§ **Written tasks**
A. In the logistic regression excerpt, what test accuracy is reported for the model?
B. List every probability value shown under the train predictions in the logistic regression excerpt.
C. According to the logistic regression excerpt, why did the test set have to be converted with the same bag of words process as the training set?

4	-1	Doesnt taste like ginger Thought it would sav...

Train Predictions (first few examples)

Predictions [ 1 -1 -1  1  1]
Actual      [1, -1, -1, 1, 1]
Probability [0.89974777 0.14569628 0.16639926 0.95383164 0.98689545]

Model Accuracy

Train Accuracy 1.0
Test  Accuracy 0.7415730337078652

Important: Data Transformations

Note in the example above, we had to use the same process to convert our data in the bag of words model from our train set to our test set. This is the same idea as why we had to normalize our data with the training statistics! Any data transformations you do have to be done entirely from the training set and no other outside data.

Now that we have seen how to use Logistic Regression in practice, let’s discuss the procedure for learning our coefficients \(\hat{w}\) that result in our probability predictions.

§ **Material provided**

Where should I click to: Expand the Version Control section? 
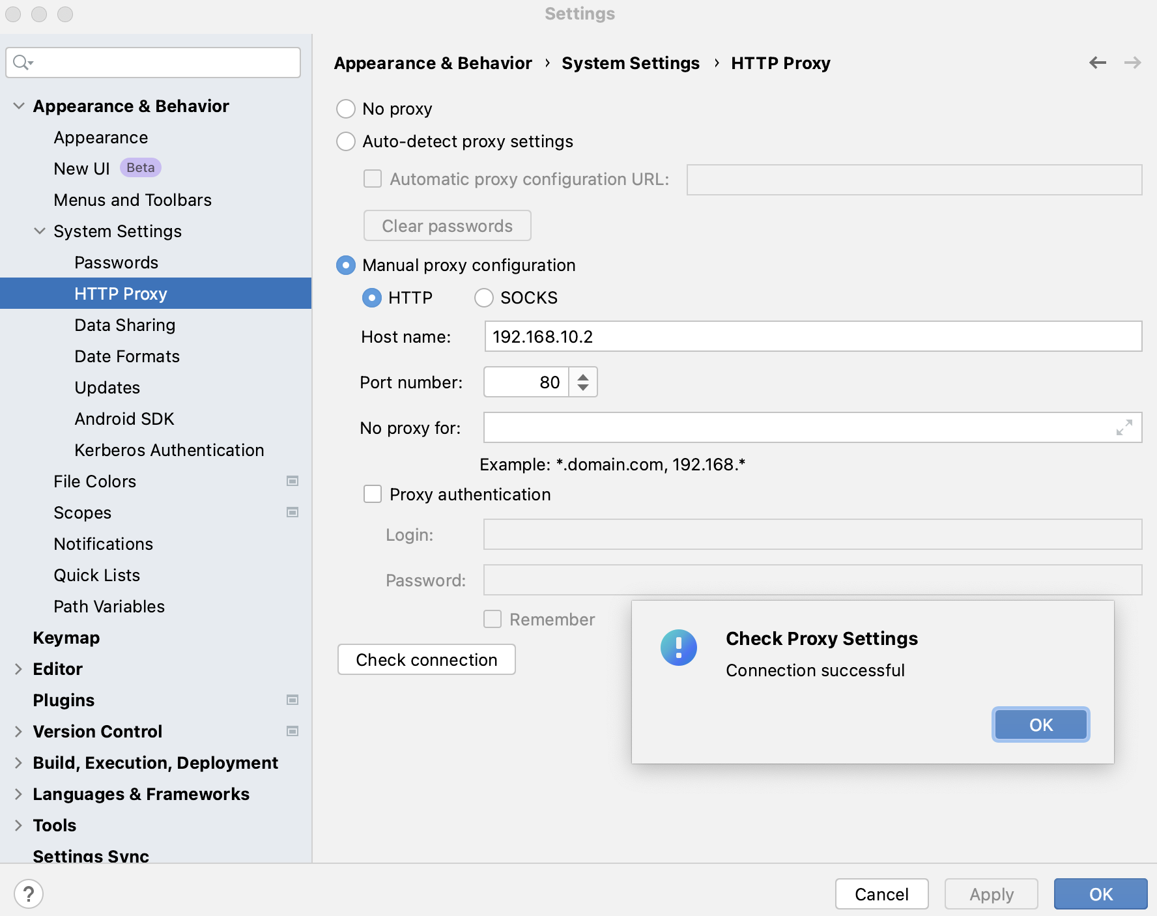pos(18,732)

§ **List of solutions**
A. 0.7415730337078652

B. 0.89974777, 0.14569628, 0.16639926, 0.95383164, 0.98689545

C. Any data transformation must be done entirely from the training set and no other outside data. This is the same reason the data had to be normalized with the training statistics.